━━━━━ Listed entries

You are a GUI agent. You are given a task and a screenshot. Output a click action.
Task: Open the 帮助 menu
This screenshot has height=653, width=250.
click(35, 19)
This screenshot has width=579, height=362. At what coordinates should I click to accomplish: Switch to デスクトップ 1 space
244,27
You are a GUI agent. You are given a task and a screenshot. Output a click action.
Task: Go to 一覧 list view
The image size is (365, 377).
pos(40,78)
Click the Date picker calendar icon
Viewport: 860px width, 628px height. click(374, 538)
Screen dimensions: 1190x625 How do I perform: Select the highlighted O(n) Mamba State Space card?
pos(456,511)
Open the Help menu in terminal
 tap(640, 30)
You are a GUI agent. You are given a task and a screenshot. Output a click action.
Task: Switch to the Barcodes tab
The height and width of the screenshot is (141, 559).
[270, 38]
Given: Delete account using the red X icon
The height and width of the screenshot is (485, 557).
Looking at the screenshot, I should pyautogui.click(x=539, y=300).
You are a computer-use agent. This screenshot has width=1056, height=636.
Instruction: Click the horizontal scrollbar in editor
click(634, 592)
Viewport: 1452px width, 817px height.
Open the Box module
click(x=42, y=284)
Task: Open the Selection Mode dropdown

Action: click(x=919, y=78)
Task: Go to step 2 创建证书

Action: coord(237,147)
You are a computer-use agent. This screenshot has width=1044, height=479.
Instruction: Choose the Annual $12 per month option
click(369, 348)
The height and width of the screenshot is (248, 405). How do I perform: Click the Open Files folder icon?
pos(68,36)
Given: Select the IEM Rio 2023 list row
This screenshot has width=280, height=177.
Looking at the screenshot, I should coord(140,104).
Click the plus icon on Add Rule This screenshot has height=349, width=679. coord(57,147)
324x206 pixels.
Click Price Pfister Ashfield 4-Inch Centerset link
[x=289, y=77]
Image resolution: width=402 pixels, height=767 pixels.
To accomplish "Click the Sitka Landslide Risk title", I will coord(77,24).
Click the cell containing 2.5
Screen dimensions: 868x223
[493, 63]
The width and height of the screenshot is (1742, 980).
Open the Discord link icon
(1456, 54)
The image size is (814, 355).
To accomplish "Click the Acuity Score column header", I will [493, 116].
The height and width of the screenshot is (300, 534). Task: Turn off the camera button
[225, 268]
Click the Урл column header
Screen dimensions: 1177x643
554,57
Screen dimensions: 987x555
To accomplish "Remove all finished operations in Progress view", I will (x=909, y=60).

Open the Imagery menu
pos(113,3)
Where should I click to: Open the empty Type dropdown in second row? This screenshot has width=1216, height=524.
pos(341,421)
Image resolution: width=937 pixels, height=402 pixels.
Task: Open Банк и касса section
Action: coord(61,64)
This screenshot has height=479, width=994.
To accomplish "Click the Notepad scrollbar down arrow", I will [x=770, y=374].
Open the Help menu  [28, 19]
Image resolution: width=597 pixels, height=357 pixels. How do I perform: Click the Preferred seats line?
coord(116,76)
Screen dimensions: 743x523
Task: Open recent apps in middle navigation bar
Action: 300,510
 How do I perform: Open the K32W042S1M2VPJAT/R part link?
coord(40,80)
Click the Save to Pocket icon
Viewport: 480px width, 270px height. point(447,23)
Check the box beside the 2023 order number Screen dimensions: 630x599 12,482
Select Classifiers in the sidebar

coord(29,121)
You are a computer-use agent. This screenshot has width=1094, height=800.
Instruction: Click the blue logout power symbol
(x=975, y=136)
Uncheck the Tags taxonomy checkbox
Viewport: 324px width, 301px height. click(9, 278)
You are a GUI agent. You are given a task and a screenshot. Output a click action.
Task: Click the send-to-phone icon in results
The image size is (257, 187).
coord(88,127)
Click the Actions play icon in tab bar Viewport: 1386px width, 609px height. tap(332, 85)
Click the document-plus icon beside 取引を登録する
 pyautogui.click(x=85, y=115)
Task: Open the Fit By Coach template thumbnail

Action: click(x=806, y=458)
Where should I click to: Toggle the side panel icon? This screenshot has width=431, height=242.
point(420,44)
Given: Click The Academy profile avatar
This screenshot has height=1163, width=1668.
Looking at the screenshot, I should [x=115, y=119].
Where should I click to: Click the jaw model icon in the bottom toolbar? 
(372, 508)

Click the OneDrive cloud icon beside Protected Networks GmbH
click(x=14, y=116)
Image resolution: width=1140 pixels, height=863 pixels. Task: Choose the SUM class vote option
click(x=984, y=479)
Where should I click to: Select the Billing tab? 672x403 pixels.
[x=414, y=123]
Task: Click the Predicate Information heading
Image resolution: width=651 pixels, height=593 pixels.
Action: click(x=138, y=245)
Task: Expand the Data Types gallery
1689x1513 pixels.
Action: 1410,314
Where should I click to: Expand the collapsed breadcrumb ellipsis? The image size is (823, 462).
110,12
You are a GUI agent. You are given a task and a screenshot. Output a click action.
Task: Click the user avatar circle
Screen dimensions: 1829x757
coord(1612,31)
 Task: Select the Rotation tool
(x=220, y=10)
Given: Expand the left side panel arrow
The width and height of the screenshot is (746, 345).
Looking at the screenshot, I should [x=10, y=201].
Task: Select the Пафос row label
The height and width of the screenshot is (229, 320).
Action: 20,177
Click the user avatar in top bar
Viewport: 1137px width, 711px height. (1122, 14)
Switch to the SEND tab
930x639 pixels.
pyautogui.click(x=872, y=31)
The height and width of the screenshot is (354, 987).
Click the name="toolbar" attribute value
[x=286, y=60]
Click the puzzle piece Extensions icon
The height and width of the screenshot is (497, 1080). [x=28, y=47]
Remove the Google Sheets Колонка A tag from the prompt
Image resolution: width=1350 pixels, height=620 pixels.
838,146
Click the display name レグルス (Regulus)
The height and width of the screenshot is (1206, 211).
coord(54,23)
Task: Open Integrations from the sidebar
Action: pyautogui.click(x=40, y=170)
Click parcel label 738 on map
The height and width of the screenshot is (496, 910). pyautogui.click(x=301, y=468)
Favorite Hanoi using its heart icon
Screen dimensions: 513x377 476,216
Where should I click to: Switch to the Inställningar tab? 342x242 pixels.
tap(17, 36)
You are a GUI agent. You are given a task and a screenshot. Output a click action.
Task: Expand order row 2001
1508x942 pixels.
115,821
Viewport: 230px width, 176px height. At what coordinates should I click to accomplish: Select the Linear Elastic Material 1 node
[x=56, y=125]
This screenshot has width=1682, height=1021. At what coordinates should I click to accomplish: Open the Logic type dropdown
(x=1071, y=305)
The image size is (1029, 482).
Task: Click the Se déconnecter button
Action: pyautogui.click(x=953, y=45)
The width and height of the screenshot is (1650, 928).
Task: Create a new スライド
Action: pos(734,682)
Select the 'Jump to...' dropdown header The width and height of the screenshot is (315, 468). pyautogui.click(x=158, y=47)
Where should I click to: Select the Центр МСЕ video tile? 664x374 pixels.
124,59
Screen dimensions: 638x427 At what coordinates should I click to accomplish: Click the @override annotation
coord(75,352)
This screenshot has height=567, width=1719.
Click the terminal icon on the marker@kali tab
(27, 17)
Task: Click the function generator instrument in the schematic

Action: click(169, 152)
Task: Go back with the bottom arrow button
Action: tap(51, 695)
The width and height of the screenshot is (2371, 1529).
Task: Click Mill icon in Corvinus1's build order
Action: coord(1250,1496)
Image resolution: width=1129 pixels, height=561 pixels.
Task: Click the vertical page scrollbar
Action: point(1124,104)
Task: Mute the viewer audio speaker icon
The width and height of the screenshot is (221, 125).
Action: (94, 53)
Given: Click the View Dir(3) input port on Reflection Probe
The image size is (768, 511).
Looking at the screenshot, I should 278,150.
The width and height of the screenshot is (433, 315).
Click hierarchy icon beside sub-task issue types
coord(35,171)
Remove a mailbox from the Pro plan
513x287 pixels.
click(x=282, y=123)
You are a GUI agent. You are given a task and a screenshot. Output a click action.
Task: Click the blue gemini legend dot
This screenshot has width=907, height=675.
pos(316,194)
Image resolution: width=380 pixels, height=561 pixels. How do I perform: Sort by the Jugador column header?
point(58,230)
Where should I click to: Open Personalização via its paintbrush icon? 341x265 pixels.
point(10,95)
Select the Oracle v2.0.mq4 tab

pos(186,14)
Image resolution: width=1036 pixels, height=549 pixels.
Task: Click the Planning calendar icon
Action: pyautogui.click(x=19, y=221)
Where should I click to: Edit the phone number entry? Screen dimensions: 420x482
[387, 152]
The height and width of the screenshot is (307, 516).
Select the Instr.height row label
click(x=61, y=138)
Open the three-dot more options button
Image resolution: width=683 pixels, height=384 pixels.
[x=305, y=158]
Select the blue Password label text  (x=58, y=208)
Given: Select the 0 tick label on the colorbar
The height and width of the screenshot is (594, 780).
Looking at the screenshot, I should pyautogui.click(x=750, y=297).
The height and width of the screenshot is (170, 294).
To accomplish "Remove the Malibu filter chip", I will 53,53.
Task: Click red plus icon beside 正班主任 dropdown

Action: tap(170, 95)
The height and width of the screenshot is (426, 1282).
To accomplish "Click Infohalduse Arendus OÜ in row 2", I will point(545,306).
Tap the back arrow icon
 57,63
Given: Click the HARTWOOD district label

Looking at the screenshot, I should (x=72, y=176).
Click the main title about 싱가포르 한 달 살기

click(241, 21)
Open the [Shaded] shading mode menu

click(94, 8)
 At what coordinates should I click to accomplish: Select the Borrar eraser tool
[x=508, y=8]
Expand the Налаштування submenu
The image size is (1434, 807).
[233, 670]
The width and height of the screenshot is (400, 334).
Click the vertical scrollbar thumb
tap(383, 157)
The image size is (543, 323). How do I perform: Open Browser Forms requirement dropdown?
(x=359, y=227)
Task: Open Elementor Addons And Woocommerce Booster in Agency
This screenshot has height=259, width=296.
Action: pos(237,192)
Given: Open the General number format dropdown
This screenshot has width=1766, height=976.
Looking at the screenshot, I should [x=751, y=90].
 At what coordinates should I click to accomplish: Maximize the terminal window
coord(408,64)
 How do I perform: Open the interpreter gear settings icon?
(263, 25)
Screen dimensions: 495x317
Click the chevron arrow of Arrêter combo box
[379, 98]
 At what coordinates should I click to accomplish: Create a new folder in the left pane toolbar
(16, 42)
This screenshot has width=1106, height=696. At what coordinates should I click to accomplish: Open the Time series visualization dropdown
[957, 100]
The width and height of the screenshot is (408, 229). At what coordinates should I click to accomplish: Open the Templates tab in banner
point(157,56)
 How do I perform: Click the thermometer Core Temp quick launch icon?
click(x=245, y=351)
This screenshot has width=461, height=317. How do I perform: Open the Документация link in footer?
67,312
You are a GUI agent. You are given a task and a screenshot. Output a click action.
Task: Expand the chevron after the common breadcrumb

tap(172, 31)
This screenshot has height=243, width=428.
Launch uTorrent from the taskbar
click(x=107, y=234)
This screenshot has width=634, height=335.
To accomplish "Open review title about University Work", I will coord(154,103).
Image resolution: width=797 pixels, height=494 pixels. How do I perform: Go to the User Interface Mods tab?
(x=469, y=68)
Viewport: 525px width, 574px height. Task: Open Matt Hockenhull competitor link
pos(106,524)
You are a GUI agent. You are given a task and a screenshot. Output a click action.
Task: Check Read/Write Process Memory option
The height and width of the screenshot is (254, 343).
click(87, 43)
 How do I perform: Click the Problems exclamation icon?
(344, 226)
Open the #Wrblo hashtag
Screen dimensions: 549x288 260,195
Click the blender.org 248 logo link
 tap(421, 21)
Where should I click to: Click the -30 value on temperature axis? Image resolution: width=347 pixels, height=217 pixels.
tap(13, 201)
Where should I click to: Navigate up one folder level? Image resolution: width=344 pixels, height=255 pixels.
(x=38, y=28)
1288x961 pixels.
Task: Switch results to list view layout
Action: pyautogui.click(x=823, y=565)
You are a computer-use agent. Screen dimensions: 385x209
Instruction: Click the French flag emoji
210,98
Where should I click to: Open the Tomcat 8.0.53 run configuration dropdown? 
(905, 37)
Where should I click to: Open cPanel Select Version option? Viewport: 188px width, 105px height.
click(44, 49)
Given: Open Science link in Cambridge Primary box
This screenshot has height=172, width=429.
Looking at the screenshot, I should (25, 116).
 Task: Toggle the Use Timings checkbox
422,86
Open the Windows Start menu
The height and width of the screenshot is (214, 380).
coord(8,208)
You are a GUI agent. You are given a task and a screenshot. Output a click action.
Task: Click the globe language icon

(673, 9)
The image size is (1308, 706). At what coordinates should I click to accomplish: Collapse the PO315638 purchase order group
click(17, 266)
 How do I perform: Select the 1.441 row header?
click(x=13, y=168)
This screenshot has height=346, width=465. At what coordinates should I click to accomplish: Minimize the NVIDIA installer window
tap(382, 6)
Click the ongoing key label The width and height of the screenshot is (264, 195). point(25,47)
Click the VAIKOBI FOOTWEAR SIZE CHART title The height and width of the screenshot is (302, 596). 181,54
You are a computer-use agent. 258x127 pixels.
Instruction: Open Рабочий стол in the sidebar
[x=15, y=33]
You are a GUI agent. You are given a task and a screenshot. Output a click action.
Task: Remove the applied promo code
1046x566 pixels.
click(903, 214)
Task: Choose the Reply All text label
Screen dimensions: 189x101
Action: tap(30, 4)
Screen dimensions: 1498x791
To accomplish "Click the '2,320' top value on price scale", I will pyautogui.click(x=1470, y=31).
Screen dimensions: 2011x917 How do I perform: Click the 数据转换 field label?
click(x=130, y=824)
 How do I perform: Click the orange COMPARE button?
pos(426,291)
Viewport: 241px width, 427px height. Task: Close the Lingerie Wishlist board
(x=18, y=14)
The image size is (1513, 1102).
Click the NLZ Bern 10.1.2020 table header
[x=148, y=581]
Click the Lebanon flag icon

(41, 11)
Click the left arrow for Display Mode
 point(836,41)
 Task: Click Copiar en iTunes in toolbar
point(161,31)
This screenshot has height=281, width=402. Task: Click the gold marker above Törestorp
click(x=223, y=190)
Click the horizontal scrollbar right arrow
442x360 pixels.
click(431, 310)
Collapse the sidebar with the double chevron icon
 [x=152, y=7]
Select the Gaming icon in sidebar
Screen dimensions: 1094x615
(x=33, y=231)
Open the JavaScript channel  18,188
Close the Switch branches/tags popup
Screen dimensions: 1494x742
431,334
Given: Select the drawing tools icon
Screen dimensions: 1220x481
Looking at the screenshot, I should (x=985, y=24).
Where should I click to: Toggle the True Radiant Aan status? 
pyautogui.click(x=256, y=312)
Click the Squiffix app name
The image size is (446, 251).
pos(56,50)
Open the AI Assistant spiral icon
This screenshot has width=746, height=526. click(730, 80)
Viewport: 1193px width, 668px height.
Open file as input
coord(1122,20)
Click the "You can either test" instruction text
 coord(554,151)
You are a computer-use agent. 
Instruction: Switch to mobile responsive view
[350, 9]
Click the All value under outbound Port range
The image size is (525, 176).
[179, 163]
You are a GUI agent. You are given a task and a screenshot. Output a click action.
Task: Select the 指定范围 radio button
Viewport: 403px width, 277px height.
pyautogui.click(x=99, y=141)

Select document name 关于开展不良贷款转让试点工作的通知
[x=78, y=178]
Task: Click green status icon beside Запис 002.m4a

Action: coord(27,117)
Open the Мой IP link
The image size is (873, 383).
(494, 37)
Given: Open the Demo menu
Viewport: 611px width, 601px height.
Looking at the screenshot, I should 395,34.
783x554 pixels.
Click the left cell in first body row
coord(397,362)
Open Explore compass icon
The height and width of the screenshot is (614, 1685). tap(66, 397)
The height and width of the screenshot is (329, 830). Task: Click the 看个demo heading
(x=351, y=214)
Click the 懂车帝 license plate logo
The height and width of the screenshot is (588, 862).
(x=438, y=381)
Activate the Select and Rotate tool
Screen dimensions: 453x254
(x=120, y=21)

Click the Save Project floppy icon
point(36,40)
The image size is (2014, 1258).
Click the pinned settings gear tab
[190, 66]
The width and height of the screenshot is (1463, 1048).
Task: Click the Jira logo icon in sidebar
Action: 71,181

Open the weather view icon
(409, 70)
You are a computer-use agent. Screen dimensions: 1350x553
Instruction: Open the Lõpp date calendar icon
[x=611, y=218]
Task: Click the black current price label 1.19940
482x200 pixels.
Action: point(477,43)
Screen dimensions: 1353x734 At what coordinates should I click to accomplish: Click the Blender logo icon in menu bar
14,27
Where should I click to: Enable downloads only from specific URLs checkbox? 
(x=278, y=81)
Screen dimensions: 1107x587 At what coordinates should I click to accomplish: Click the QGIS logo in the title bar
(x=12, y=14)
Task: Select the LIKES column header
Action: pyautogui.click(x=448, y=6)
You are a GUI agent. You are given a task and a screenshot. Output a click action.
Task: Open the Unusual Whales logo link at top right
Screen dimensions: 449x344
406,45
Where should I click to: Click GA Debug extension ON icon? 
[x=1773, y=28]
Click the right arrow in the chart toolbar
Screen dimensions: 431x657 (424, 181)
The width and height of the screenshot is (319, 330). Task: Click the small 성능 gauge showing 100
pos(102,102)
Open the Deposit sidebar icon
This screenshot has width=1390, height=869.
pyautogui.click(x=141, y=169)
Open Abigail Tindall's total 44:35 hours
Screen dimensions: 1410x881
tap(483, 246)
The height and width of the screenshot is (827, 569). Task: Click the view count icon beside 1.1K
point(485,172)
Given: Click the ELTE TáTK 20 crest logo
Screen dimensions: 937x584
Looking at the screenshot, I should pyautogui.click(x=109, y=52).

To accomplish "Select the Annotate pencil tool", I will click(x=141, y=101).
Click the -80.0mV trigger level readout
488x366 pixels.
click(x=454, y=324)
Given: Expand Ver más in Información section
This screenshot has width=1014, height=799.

━━━━━━━━━━

> [What you should do]
Return every line of the data above that contains the string "toolbar", keeping the lines in their original order.

> [Task output]
Where should I click to: Click the jaw model icon in the bottom toolbar? 
Click the name="toolbar" attribute value
 At what coordinates should I click to accomplish: Create a new folder in the left pane toolbar
 Task: Click Copiar en iTunes in toolbar
Click the right arrow in the chart toolbar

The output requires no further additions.